PROVIDED RECORDS:
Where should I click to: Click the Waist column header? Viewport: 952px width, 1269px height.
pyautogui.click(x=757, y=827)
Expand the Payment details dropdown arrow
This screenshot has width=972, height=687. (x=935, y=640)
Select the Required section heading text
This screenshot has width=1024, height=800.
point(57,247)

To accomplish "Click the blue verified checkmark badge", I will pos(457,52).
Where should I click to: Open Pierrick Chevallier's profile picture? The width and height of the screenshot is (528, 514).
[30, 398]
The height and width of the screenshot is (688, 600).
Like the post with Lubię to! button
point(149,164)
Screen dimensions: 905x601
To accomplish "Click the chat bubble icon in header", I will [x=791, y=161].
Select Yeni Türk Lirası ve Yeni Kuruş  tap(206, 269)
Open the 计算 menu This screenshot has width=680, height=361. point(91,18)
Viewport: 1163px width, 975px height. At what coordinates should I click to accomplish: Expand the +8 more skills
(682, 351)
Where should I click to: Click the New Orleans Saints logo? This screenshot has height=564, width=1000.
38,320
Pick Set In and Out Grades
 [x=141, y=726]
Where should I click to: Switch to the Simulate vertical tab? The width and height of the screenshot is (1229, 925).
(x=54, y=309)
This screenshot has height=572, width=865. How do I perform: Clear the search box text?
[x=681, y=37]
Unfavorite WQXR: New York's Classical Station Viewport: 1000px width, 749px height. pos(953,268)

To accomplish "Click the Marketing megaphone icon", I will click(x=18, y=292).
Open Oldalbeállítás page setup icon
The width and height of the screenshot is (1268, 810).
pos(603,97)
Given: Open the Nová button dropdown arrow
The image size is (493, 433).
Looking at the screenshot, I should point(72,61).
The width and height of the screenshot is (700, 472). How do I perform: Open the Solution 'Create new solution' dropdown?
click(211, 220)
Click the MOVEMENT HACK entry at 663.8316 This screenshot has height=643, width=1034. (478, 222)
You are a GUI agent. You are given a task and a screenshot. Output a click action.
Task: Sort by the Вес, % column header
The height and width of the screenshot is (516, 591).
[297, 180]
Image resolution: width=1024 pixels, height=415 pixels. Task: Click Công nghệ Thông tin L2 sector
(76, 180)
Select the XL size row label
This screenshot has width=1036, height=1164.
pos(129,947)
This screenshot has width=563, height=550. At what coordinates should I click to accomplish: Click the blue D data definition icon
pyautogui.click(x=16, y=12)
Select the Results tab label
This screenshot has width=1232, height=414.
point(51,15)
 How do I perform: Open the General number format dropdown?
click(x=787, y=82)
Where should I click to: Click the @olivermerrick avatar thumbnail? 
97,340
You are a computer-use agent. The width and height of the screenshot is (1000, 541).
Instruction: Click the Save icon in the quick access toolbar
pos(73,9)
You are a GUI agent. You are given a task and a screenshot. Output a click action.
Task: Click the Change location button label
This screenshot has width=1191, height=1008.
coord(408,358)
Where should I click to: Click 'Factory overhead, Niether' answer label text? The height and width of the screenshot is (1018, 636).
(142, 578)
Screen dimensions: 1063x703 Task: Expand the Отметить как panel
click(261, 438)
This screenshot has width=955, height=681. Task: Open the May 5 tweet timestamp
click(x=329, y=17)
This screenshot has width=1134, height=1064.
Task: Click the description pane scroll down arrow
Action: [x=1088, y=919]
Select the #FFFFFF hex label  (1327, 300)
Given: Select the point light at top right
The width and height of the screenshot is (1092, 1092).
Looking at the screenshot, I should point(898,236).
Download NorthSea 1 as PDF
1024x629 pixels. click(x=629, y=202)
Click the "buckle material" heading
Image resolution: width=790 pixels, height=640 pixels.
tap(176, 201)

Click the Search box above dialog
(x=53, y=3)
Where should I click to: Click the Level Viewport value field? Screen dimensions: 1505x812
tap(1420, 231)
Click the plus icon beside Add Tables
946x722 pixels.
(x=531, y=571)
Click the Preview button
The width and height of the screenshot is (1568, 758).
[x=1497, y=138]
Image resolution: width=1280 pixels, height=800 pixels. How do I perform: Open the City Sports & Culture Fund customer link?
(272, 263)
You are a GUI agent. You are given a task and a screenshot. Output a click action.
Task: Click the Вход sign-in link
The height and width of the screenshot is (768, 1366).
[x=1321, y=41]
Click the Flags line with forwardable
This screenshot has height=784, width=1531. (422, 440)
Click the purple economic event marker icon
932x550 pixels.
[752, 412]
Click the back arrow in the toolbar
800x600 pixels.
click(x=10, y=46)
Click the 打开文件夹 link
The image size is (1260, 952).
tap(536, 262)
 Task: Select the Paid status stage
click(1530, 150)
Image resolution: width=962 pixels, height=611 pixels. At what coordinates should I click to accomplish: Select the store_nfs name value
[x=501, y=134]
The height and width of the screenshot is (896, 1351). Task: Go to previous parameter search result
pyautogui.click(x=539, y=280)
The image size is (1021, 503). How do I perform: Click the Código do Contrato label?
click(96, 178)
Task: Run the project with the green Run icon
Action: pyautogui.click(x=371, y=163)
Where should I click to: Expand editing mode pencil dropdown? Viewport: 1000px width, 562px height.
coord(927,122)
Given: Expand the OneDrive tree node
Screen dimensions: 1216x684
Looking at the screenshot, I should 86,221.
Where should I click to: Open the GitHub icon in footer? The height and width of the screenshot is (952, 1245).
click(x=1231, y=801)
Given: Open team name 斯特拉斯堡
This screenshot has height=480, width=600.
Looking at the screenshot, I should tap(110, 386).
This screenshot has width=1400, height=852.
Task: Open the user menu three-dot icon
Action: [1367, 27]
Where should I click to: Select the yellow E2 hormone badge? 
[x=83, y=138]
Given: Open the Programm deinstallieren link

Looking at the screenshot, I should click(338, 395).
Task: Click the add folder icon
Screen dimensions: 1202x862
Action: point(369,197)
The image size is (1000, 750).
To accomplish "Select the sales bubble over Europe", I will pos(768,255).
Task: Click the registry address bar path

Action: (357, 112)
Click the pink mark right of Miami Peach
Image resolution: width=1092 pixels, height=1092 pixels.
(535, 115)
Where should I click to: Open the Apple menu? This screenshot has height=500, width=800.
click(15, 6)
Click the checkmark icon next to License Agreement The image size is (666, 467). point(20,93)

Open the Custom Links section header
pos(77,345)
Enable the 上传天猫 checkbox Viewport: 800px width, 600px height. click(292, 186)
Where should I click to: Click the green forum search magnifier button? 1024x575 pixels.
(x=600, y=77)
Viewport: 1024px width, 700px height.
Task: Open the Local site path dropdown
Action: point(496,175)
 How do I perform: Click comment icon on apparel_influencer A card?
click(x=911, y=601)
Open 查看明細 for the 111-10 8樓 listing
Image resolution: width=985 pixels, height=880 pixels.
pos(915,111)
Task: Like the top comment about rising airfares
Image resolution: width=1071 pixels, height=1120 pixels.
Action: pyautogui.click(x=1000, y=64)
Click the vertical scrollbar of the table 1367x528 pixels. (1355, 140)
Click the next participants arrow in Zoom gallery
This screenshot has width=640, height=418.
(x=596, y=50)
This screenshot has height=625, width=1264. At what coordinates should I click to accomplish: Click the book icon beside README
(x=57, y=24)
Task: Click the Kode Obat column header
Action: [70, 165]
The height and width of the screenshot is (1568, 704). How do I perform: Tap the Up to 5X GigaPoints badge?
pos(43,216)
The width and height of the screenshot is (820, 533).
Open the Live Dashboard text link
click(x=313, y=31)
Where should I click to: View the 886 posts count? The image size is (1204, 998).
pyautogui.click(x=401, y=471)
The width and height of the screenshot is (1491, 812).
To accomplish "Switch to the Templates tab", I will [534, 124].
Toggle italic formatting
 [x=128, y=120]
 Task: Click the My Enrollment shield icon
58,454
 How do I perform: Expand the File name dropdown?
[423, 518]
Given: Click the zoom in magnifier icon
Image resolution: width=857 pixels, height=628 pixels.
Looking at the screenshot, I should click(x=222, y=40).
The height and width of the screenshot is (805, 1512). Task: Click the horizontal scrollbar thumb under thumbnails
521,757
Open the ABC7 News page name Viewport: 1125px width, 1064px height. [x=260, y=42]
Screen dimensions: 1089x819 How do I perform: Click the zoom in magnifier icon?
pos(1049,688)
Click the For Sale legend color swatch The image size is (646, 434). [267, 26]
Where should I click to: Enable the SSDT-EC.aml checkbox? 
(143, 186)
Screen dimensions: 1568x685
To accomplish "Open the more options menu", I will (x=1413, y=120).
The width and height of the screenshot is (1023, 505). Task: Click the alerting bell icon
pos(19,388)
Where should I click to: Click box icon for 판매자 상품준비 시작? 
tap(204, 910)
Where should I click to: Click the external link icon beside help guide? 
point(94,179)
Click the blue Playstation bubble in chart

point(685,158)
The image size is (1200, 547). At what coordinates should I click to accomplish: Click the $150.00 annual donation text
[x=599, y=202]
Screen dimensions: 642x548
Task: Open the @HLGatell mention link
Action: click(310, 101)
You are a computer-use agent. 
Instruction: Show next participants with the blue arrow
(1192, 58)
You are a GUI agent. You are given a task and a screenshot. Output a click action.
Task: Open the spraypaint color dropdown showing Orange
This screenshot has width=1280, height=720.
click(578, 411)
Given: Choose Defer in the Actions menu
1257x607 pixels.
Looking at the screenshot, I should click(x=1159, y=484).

WORK REQUIRED:
Write out the records exactly, starting at the first line and stopping after the line that contains "Open the 计算".

TASK OUTPUT:
Where should I click to: Click the Waist column header? Viewport: 952px width, 1269px height.
pyautogui.click(x=757, y=827)
Expand the Payment details dropdown arrow
This screenshot has width=972, height=687. (x=935, y=640)
Select the Required section heading text
This screenshot has width=1024, height=800.
point(57,247)

To accomplish "Click the blue verified checkmark badge", I will pos(457,52).
Where should I click to: Open Pierrick Chevallier's profile picture? The width and height of the screenshot is (528, 514).
[30, 398]
The height and width of the screenshot is (688, 600).
Like the post with Lubię to! button
point(149,164)
Screen dimensions: 905x601
To accomplish "Click the chat bubble icon in header", I will [x=791, y=161].
Select Yeni Türk Lirası ve Yeni Kuruş  tap(206, 269)
Open the 计算 menu This screenshot has width=680, height=361. point(91,18)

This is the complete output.